Roulez carrosses ! sera la première exposition en France à aborder le thème des voitures hippomobiles. Un thème pourtant de nature à intéresser largement : il suffit, pour s'en persuader, de se rappeler l'engouement pour les cortèges du mariage de William and Kate en 2011.
L'œuvre de Van der Meulen nous a invités à explorer une autre direction : celle des rencontres entre Versailles et Arras, sujet propice à une première collaboration.

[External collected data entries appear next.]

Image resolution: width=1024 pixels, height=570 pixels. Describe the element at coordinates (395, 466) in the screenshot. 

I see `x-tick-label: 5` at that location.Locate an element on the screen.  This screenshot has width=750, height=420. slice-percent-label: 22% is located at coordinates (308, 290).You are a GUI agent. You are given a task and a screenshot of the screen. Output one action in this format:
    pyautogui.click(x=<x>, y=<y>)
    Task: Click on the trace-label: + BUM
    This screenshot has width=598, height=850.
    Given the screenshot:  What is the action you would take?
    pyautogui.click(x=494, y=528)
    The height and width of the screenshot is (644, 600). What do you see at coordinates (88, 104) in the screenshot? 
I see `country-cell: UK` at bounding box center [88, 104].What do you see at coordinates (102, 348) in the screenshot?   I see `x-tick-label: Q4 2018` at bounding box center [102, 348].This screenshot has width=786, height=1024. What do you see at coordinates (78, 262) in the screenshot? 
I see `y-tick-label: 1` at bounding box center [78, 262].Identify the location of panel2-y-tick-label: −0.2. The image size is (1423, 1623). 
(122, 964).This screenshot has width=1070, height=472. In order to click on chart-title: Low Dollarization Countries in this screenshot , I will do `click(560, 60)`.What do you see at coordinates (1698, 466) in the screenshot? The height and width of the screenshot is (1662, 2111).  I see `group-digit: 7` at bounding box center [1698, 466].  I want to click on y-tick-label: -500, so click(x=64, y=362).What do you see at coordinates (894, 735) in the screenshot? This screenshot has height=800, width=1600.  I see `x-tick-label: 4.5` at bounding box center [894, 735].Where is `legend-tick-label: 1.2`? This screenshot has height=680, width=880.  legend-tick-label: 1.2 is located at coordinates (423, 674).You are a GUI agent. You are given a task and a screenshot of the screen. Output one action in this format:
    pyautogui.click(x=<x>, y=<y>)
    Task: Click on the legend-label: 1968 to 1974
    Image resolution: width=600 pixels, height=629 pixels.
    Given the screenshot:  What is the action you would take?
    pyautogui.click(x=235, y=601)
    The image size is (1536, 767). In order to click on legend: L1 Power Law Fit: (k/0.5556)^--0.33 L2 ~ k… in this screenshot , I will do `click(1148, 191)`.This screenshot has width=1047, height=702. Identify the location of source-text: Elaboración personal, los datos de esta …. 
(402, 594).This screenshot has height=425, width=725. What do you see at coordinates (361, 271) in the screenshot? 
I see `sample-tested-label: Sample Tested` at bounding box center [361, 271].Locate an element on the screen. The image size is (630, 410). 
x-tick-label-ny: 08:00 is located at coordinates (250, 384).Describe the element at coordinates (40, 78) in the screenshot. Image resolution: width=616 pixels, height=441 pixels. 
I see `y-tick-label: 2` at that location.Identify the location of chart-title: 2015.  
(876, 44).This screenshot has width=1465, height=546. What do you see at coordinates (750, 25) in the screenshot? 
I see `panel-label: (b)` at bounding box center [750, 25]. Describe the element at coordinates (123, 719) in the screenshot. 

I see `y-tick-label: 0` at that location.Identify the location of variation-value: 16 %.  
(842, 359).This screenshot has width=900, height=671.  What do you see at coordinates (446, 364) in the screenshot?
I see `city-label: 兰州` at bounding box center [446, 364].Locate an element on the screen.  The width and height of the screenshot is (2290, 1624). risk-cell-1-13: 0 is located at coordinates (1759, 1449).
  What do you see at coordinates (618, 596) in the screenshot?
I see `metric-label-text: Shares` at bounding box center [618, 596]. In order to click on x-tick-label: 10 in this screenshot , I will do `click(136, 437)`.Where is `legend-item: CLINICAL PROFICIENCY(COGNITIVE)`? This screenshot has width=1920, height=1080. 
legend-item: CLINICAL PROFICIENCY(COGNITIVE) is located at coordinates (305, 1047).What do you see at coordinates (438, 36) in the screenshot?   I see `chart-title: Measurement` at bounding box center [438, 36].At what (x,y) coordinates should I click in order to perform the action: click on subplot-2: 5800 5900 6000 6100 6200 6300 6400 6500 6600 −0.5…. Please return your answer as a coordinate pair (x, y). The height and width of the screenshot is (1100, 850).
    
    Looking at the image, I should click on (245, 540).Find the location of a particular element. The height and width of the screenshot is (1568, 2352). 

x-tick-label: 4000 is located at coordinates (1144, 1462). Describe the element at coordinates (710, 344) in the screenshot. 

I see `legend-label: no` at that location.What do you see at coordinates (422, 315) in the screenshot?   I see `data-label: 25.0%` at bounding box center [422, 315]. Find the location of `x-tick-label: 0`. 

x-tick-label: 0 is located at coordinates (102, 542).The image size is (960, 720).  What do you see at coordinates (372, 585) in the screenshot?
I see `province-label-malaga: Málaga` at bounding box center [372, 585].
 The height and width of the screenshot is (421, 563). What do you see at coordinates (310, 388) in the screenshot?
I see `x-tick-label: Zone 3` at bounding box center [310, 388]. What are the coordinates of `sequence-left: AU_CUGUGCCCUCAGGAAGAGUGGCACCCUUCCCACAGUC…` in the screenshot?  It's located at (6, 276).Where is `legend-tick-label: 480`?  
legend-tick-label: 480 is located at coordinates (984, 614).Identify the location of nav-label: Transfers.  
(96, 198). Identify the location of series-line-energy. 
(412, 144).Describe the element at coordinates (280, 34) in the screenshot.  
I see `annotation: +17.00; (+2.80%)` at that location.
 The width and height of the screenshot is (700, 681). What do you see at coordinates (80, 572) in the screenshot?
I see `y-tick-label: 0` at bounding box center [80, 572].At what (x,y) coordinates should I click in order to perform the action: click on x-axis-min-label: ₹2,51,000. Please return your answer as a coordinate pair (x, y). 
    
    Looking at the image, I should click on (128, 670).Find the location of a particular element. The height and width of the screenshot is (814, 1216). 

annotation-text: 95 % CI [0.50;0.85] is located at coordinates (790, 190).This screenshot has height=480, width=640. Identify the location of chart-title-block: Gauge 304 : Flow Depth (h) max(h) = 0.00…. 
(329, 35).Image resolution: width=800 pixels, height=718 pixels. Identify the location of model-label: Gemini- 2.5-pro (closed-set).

Le propos, validé par les recherches historiques, s'est providentiellement trouvé rejoindre le thème des voitures, ne serait-ce qu'en raison de la pièce maîtresse exposée, véritable trône ambulant : le carrosse du sacre de Charles X, que Versailles connut si longtemps sous le titre de comte d'Artois !


La collection de Versailles se distingue par le fait qu'il s'agit de voitures historiques, commandées pour un événement précis et qu'elles sont peu nombreuses. Il ne pouvait s'agir toutefois de les transporter toutes à Arras. Un choix a donc été opéré pour montrer, historiquement, les plus significatives, esthétiquement, les plus belles et, techniquement, les plus diverses. Huit voitures ont été sélectionnées qui racontent l'Histoire de la fin de l'Ancien Régime à la République :
  • L'ancienne cour et sa « douceur de vivre », à travers les traîneaux, les chaises à porteurs et les voitures de promenade des fils de Louis XVI et de Marie-Antoinette ;
  • La Révolution dans ses jours les plus terribles, avec le vestige du carrosse du sacre de Louis XVI dépecé sur ordre de la Convention (prêt du musée de Delémont) ;
  • La cour impériale à son apogée, évoquée par les berlines du mariage de Napoléon ;
  • La Restauration et ses efforts pour redonner du lustre à une dynastie bien falote à travers le char funèbre de Louis XVIII et le carrosse du sacre de Charles X ;
  • Le Second Empire et son pragmatisme, avec les remplois de ces véhicules redécorés aux emblèmes impériaux ;
  • La jeune République, enfin, et sa vertu austère, représentée par le coupé de la Présidence.

Enfin, grâce aux moyens de la muséographie, le château de Versailles avec ses écuries, ses cours et ses jardins sera, lui aussi, un temps présent dans l'abbaye Saint-Vaast.